Problems and tasks
A: Reproduce everything from "This post is" down to "TEC-Monterrey in Mexico." in the Livable Cities text, renaming "post" to "article" at each occurrence.
B: Extend the Monterrey COIL project text, picking up after its final line.

Source passage
*-*-*

Friday, May 13, 2022

Monterrey COIL Project: Livable Cities

This post is a bit longer than usual because I am both describing a recent teaching collaboration and including the thoughtful work that our students produced. Because the post is rather long, I am going to open with the conclusions -- what some might call the take-away findings.

Introduction and Conclusions

This post elaborates on a presentation my geography colleague Dr. Boah Kim and I presented at the BSU-CARS Symposium in May 2022. We were among faculty members from several departments who were describing our recent experiences in several parts of the world with Collaborative Online International Learning, or COIL. Specifically, we reported on our COIL experience with colleagues at TEC-Monterrey in Mexico.

My conclusions:

  • COIL is a valid and valuable international experience, both for those who have additional international opportunities and for those who may lack access to -- or even interest in -- conventional international experiences.
  • Small is beautiful: a short-term assignment of limited scope can produce very positive results.

*-*-*

Data segment
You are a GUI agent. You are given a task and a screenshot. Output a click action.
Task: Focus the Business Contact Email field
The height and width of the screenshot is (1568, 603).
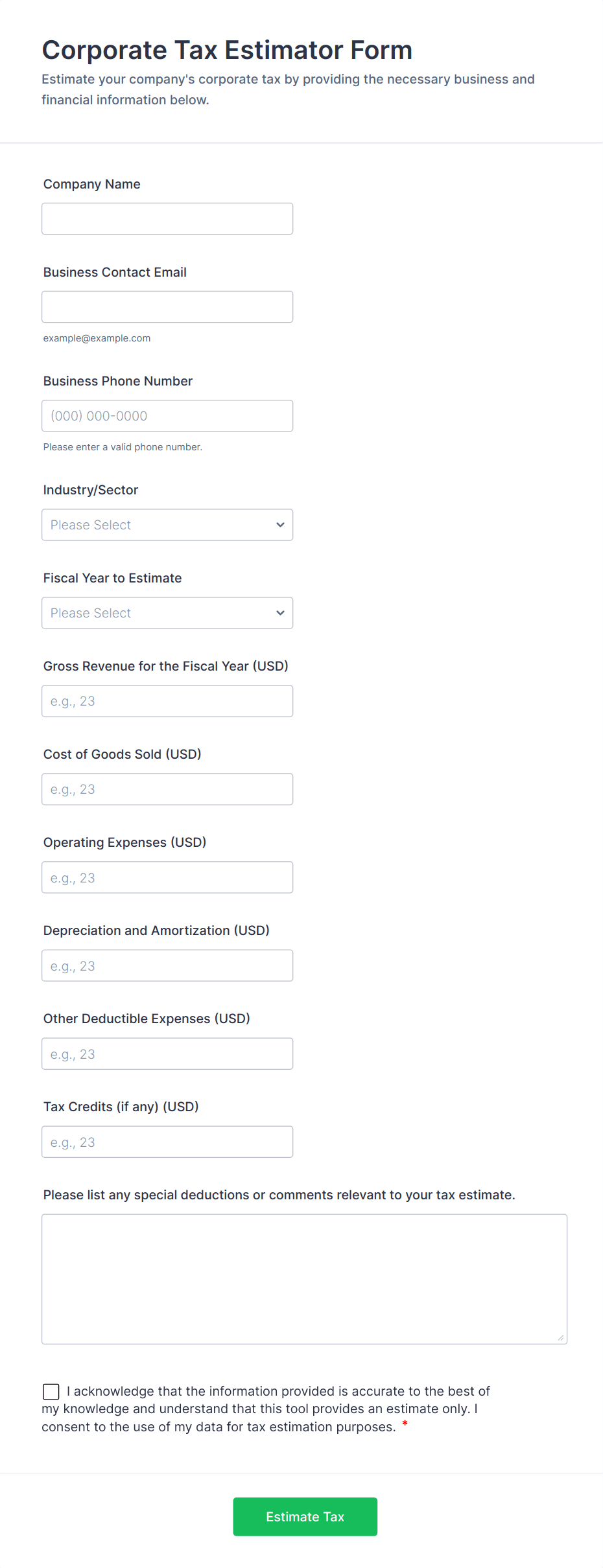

*-*-*

Responses for each task
A:
This article is a bit longer than usual because I am both describing a recent teaching collaboration and including the thoughtful work that our students produced. Because the article is rather long, I am going to open with the conclusions -- what some might call the take-away findings.

Introduction and Conclusions

This article elaborates on a presentation my geography colleague Dr. Boah Kim and I presented at the BSU-CARS Symposium in May 2022. We were among faculty members from several departments who were describing our recent experiences in several parts of the world with Collaborative Online International Learning, or COIL. Specifically, we reported on our COIL experience with colleagues at TEC-Monterrey in Mexico.

B:
  • Experience helps: partners with previous COIL experience helped this project to succeed, even though we had not worked together previously.
  • Language: the high level of English proficiency among the students in our partner institution was essential to the success of the project.
  • Collaborating with students in another country helped local students to deepen their curiosity about and understanding of Gateway Cities in Massachusetts.

Background

I had no international academic experiences until the summer after I completed my master's degree, but providing international experiences for undergraduates later became a big part of my career. I have led or co-led short-term programs in Nicaragua, Cape Verde, Cuba, Costa Rica, Panama, and Brazil. I also helped to establish a program of long-term exchanges in Brazil that provided semester-long international experiences for more than a dozen students. 

These have been important, life-changing experiences for the students involved and for me as a professor. They often have ripple effects on other students and on the family members of the students who participate. 

Despite our best efforts, however, only a tiny percentage of the students I teach have had experiences of this kind. And because of an extended global pandemic, I am on an involuntary hiatus from such experiences myself. I am grateful that I traveled with students in January 2020, but it will be at least May 2023 before I do so again!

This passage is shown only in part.